TASK GOAL
Scan each line of the records for the word "Follow" and extract the ones that have it.

BEGIN DATASET RECORDS

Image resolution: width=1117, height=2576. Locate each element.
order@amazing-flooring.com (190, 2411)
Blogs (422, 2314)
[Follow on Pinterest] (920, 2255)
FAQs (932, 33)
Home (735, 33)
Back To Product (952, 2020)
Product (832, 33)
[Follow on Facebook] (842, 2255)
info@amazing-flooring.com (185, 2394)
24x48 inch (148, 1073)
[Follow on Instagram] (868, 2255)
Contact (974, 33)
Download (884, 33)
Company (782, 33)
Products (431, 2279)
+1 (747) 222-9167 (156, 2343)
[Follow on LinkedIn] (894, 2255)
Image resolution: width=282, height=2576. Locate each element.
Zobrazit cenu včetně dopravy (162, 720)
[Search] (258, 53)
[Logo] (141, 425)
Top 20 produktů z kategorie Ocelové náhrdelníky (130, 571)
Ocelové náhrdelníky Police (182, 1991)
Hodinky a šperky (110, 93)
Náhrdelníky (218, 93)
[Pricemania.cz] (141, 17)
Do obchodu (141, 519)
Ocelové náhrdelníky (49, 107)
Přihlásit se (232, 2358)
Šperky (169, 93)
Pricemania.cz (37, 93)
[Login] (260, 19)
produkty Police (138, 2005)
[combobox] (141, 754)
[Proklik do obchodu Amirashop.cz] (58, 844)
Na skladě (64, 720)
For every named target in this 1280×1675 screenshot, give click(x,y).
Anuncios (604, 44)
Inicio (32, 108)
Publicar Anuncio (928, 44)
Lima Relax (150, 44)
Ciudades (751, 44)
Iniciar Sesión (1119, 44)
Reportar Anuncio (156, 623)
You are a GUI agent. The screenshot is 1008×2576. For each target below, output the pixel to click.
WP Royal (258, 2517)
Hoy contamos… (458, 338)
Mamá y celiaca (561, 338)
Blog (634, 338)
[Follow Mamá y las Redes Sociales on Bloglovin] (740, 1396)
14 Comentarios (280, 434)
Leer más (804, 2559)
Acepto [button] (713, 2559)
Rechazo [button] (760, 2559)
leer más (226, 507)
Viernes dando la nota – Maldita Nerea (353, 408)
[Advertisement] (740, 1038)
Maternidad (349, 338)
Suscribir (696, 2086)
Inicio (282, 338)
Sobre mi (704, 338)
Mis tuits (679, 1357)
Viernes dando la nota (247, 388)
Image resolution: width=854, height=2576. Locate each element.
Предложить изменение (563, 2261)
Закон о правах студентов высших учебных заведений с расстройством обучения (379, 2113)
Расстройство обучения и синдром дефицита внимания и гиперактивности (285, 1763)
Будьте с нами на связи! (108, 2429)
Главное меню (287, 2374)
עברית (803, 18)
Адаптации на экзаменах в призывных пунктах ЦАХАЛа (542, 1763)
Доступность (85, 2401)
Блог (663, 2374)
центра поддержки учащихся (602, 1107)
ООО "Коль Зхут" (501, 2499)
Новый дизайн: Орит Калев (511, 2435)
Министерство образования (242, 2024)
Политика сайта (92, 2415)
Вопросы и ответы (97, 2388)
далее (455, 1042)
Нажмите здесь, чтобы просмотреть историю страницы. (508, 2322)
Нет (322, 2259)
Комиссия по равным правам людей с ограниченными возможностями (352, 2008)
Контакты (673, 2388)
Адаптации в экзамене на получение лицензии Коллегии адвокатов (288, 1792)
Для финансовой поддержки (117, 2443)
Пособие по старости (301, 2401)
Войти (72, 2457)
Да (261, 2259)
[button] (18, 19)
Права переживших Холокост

END DATASET RECORDS

ANSWER BOX
[Follow on Pinterest] (920, 2255)
[Follow on Facebook] (842, 2255)
[Follow on Instagram] (868, 2255)
[Follow on LinkedIn] (894, 2255)
[Follow Mamá y las Redes Sociales on Bloglovin] (740, 1396)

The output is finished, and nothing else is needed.